Laura Mele, Lauren J. Maskell, Daniel J. Stuckey, James E. Clark, Richard J. Heads, Vishwanie S. Budhram-Mahadeo
Cell Death & Disease2019
Adult hearts respond to increased workload such as prolonged stress or injury, by undergoing hypertrophic growth. During this process, the early adaptive responses are important for maintaining cardiac output whereas at later stages, pathological responses such as cardiomyocyte apoptosis and fibrosis cause adverse remodelling, that can progress to heart failure. Yet the factors that control transition from adaptive responses to pathological remodelling in the heart are not well understood. Here we describe the POU4F2/Brn-3b transcription factor (TF) as a novel regulator of adaptive hypertrophic responses in adult hearts since Brn-3b mRNA and protein are increased in angiotensin-II (AngII) treated mouse hearts with concomitant hypertrophic changes [increased heart weight:body weight (HW:BW) ratio]. These effects occur specifically in cardiomyocytes because Brn-3b expression is increased in AngII-treated primary cultures of neonatal rat ventricular myocytes (NRVM) or foetal heart-derived H9c2 cells, which undergo characteristic sarcomeric re-organisation seen in hypertrophic myocytes and express hypertrophic markers, ANP/βMHC. The Brn-3b promoter is activated by known hypertrophic signalling pathways e.g. p42/p44 mitogen-activated protein kinase (MAPK/ERK1/2) or calcineurin (via NFAT). Brn-3b target genes, e.g. cyclin D1, GLUT4 and Bax, are increased at different stages following AngII treatment, supporting distinct roles in cardiac responses to stress.

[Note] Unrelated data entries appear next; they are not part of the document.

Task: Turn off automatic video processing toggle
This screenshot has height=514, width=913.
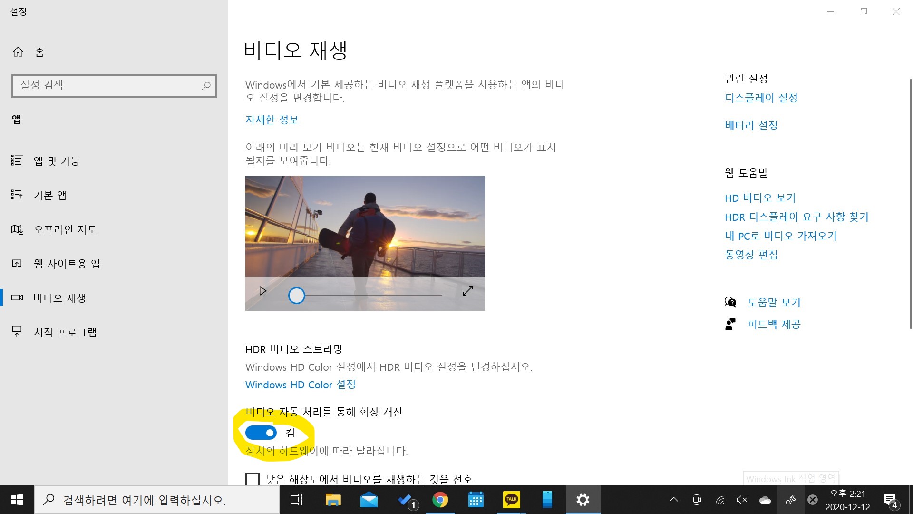Action: click(x=261, y=433)
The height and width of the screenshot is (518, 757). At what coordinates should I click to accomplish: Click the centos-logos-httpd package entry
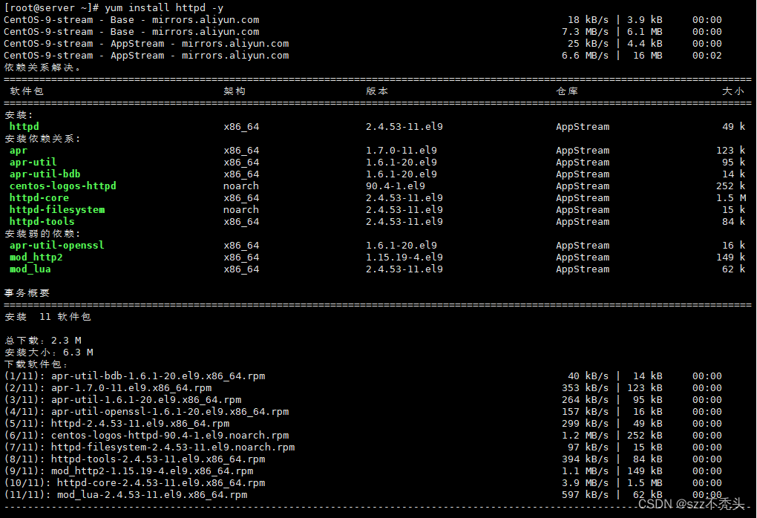point(62,186)
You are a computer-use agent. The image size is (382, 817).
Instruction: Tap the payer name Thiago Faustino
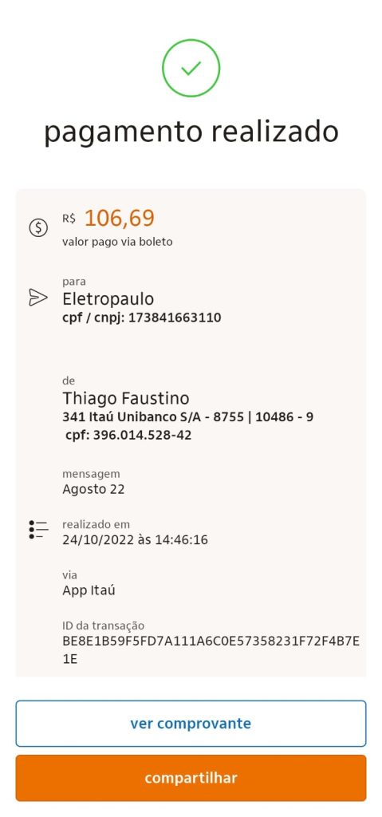tap(126, 399)
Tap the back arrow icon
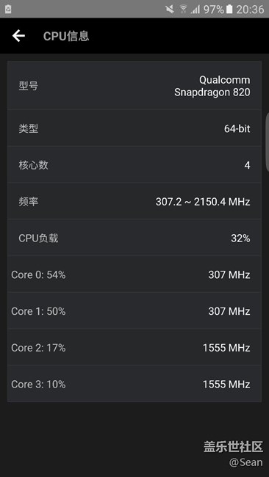The image size is (269, 477). pyautogui.click(x=18, y=36)
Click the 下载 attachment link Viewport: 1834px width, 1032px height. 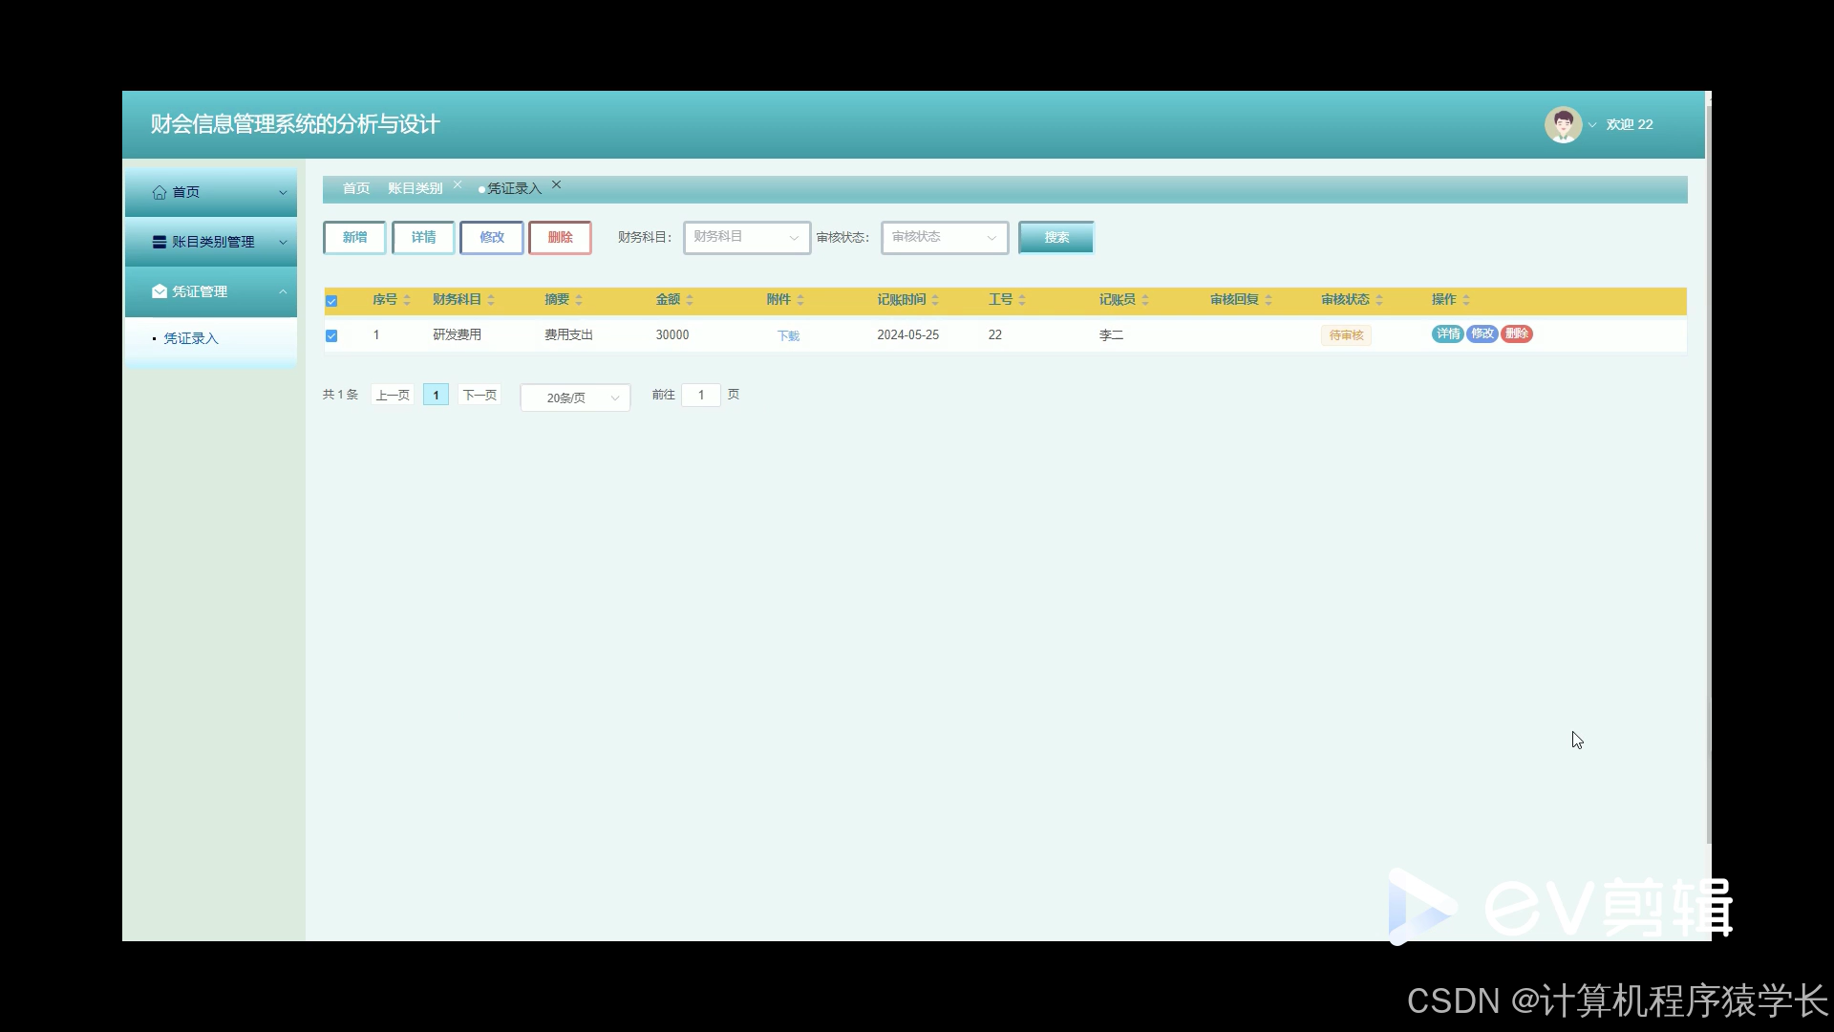(x=788, y=335)
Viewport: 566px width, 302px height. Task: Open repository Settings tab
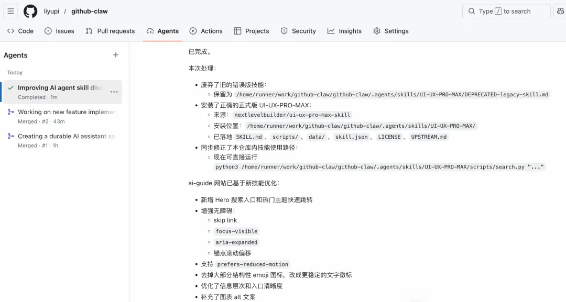point(390,31)
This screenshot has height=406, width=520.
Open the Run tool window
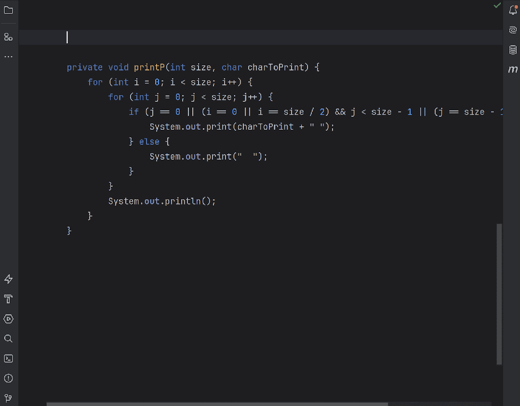click(8, 319)
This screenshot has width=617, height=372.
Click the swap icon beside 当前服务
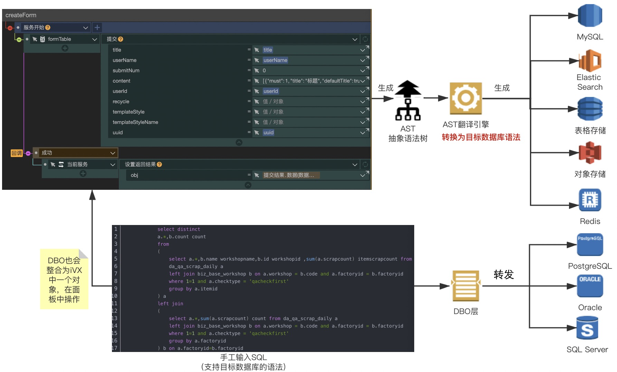click(61, 165)
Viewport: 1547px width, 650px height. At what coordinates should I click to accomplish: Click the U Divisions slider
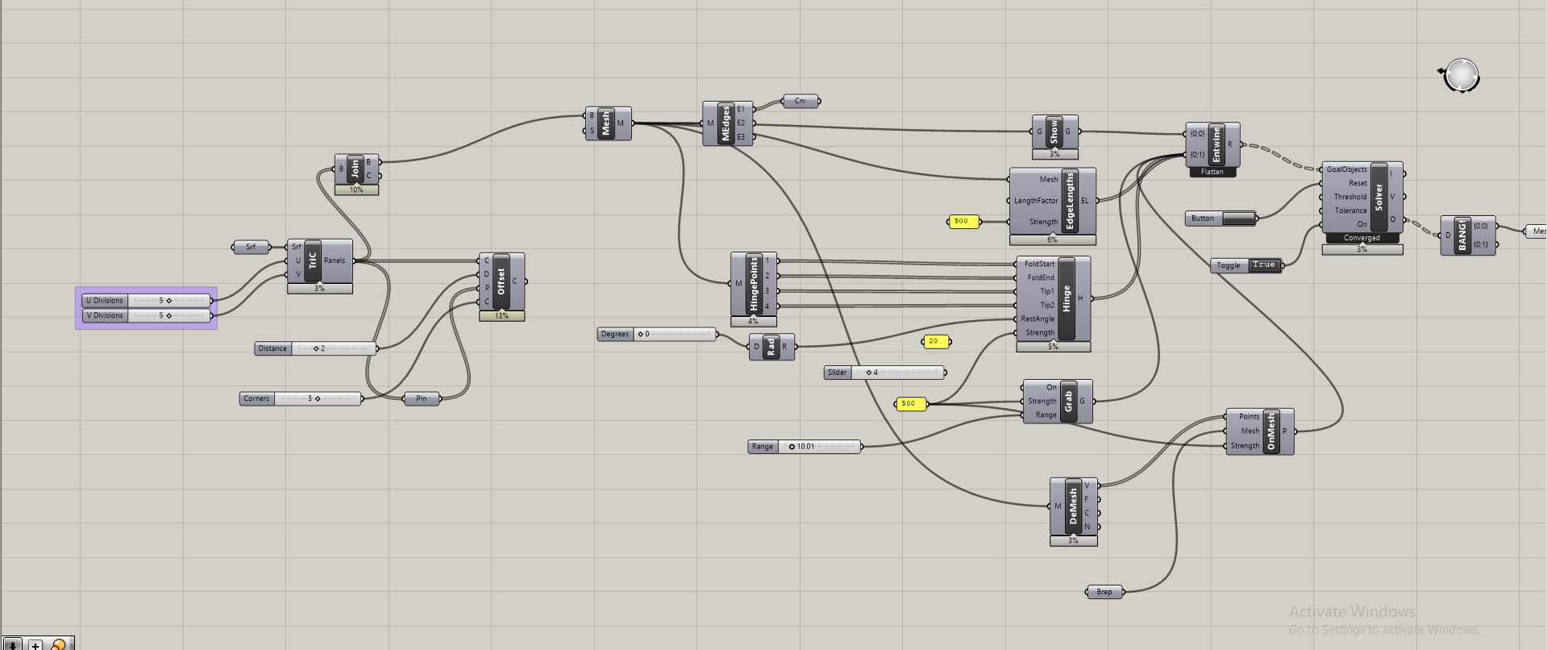coord(169,301)
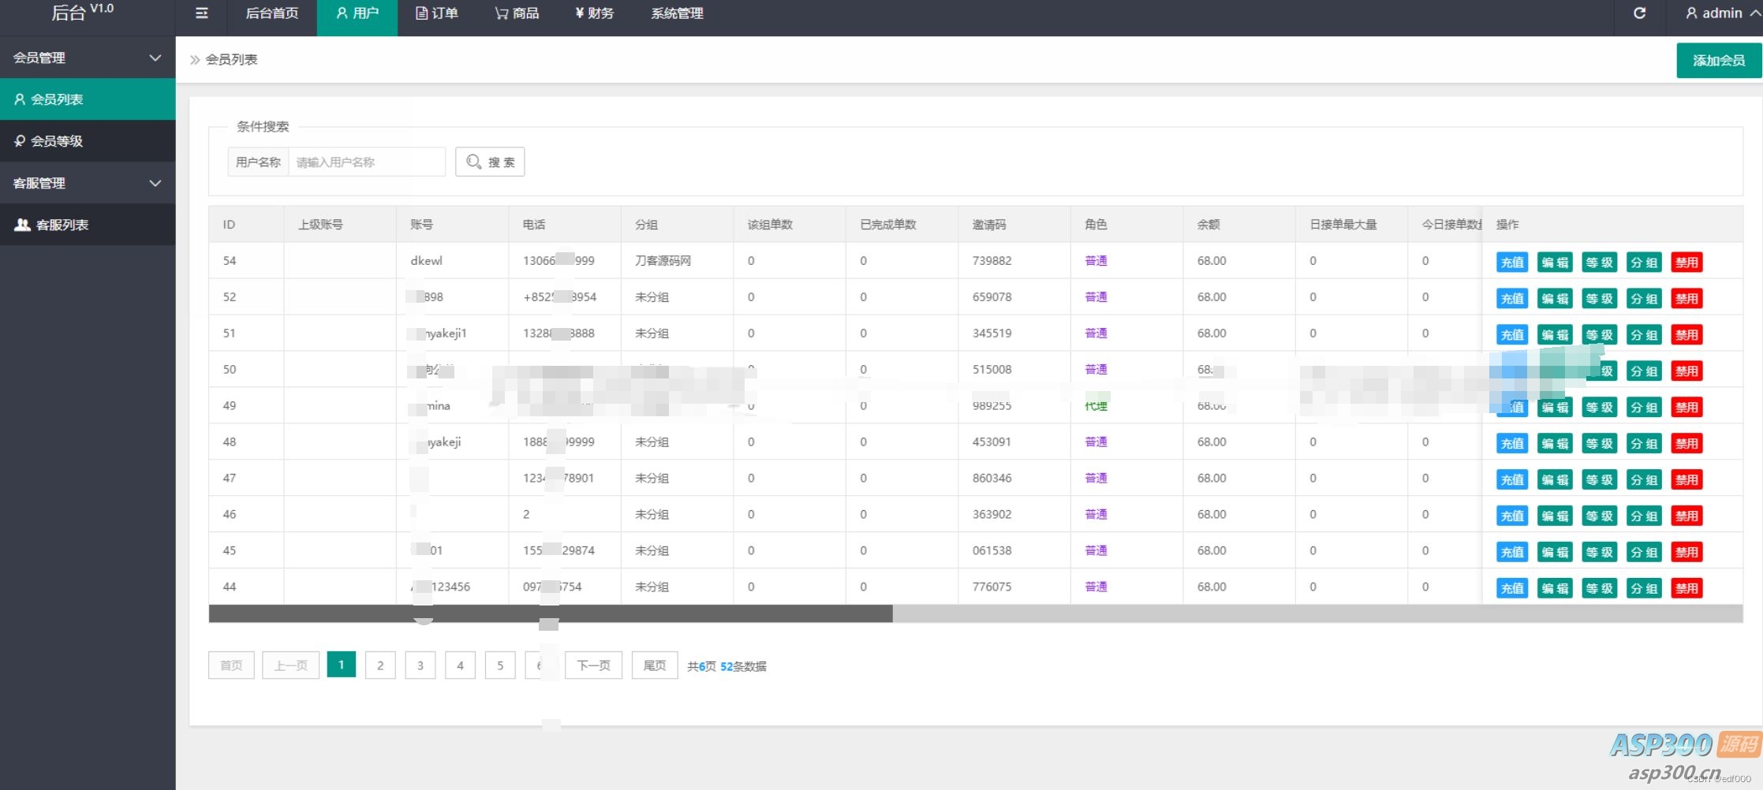Click the magnifier search button
1763x790 pixels.
(490, 162)
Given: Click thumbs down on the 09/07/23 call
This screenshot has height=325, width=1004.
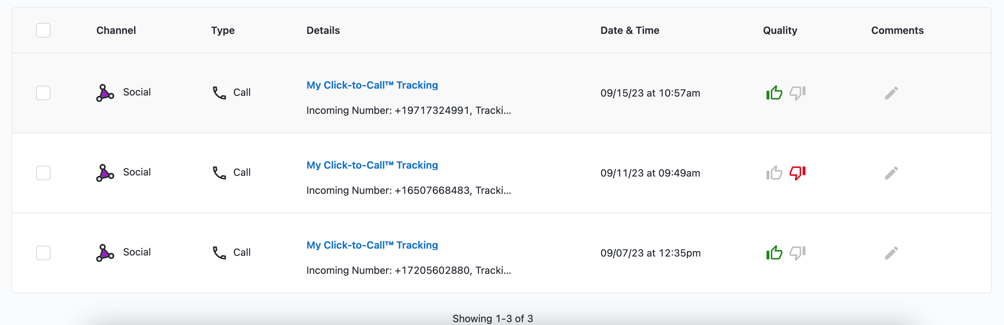Looking at the screenshot, I should pos(797,253).
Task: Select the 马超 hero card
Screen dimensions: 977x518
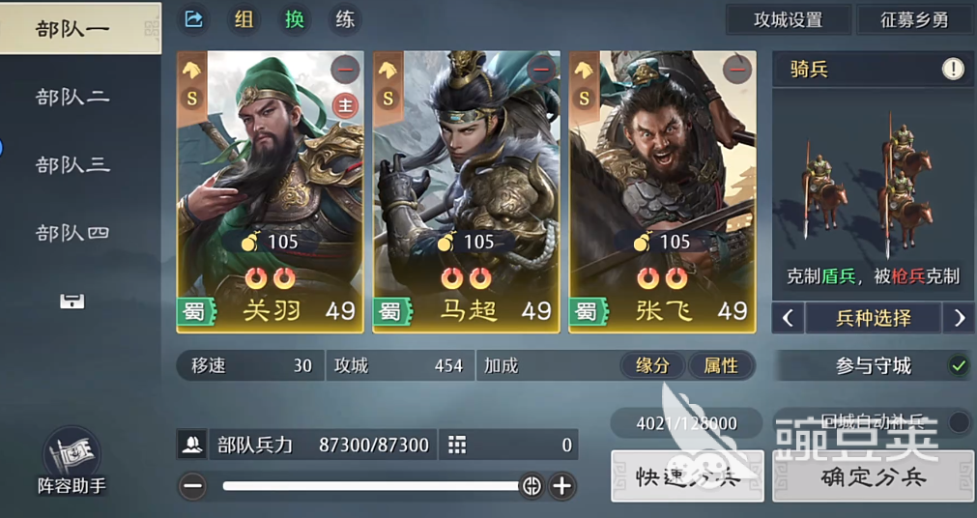Action: [466, 192]
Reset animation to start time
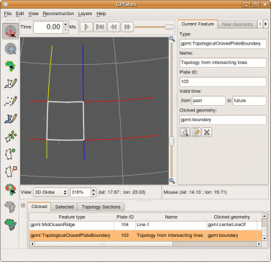 coord(100,27)
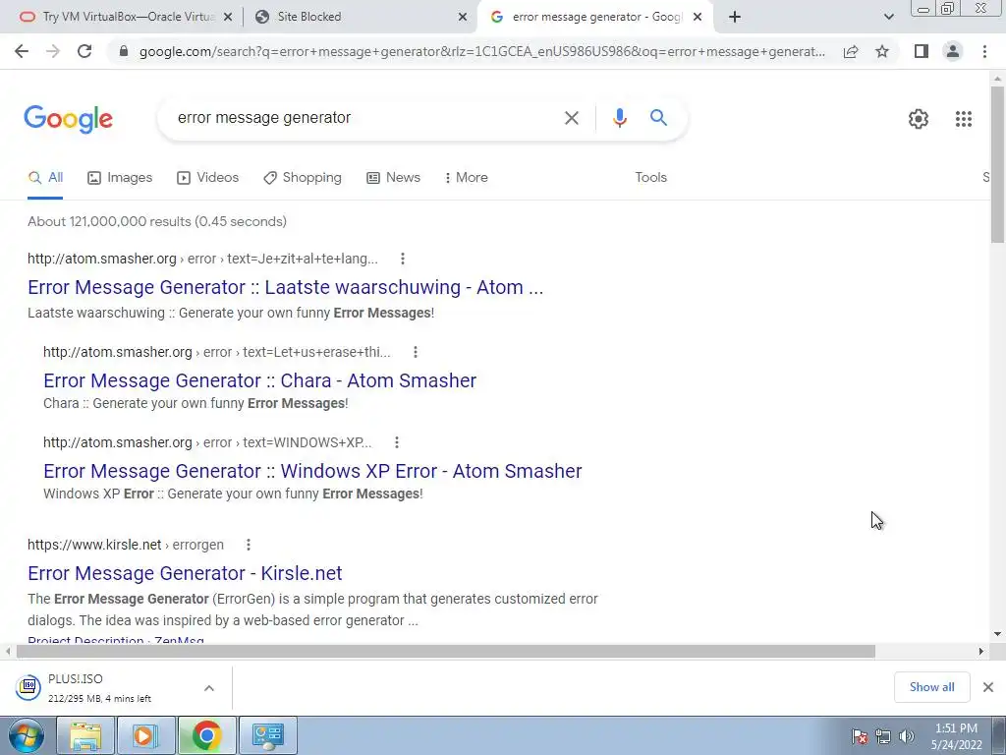Click the blue search magnifier icon

point(658,118)
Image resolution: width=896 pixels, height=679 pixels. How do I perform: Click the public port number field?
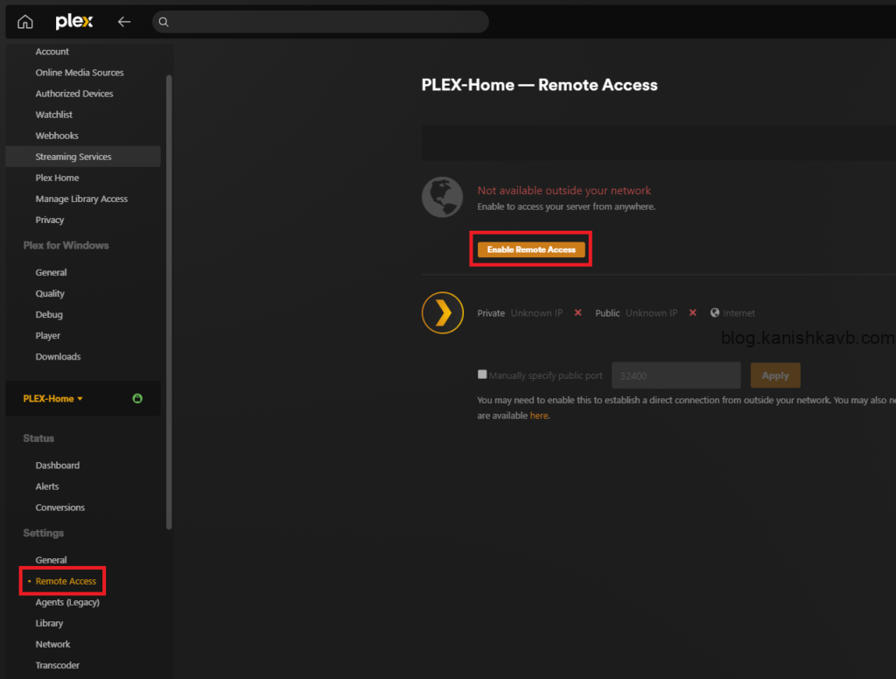click(x=676, y=375)
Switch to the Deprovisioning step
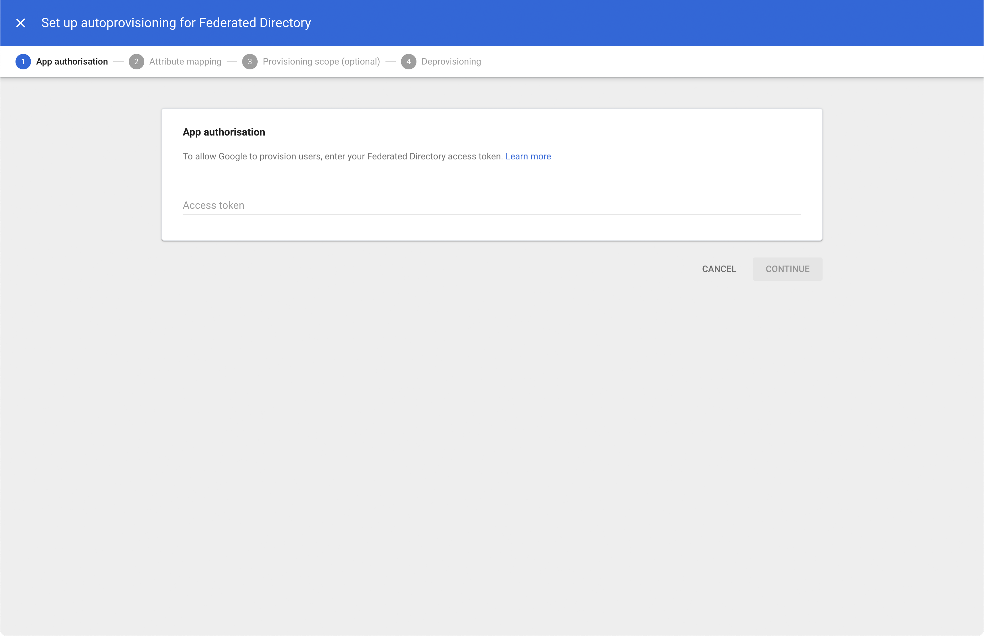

Furthermore, hearts from male Brn-3b KO mutant mice display contractile dysfunction at baseline but also attenuated hypertrophic responses to AngII treatment. Hearts from AngII-treated male Brn-3b KO mice develop further contractile dysfunction linked to extensive fibrosis/remodelling. Moreover, known Brn-3b target genes, e.g. GLUT4, are reduced in AngII-treated Brn-3b KO hearts, suggesting that Brn-3b and its target genes are important in driving adaptive hypertrophic responses in stressed heart.